DL: You know what the dirty secret nobody wants to talk about is, after 40 years of the sex addiction model existing, there's not a single published, randomized, controlled, empirically reviewed study that reveals that sex addiction treatment works. Instead, this is an industry that frankly is built on snake oil and salesmanship.
The typical treatment is a 12-step model based on the idea of kind of addiction and Alcoholics Anonymous. They treat all these individuals the same. It is a one-size-fits-all treatment approach, rather than separating out this person is having these behaviour problems because they are engaging in sexual narcissism and selfish behaviour throughout their life, this person is a gay or bisexual man who grew up in a religious family and is really struggling with his same sex desires that he feels like he doesn't have, this man is using pornography a lot because that's the only way he has to cope with his negative feelings.
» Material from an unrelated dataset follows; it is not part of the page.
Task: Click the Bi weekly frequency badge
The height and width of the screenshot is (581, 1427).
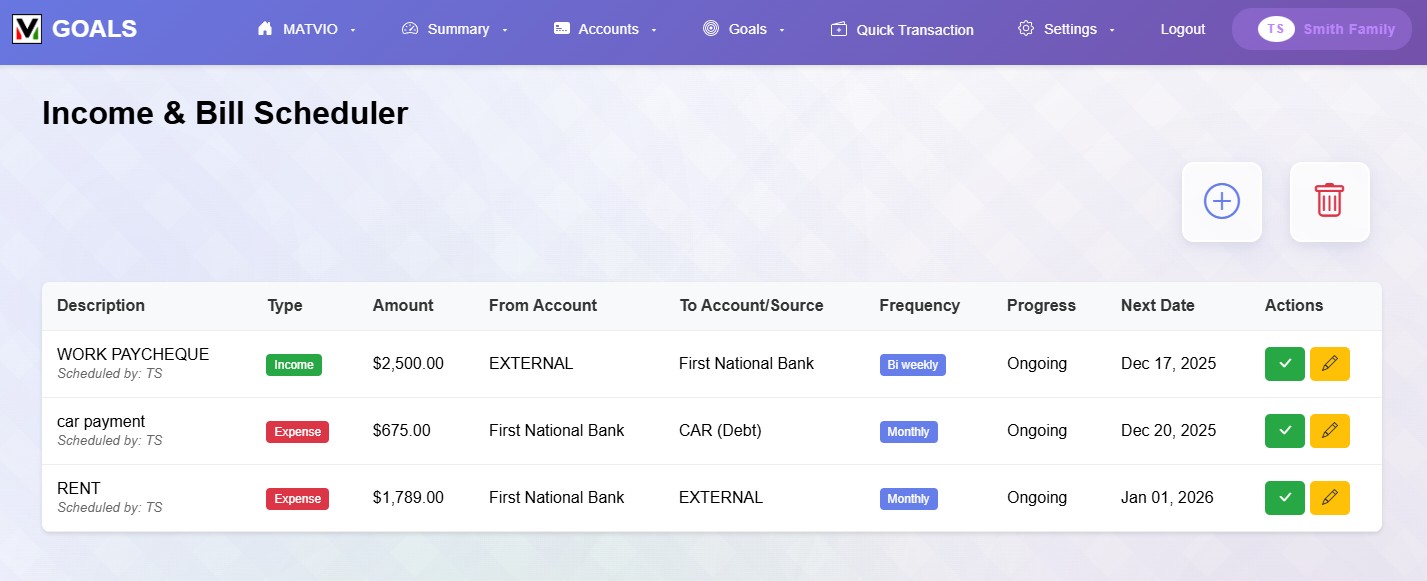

Those are three very different presentations and the treatment and response for each of those should be different.
BM: Dr. Coleman?
EC: First of all I totally agree with David about the problem with sex addiction treatment and using the 12-step model. I've been very critical of that. The problem is that these kinds of problems are driven by many different mechanisms. We really need to have more individualized treatment approaches. And I think that that's also the problem with the research of really finding the exact mechanism, whether there is a failure in executive control or impulse control or mood regulation, is that we take a group of people that have had out of control sexual behaviour and we try to test them and then we don't find a lot of differences. But at least in our research, looking at even a heterogeneous population, we can find that there is deficiencies in impulse control compared to their control counterparts. So I think that maybe I am more on the side of really recognizing that this could be a clinical disorder. We don't have enough evidence to really prove all of this, but we see this clinically every day.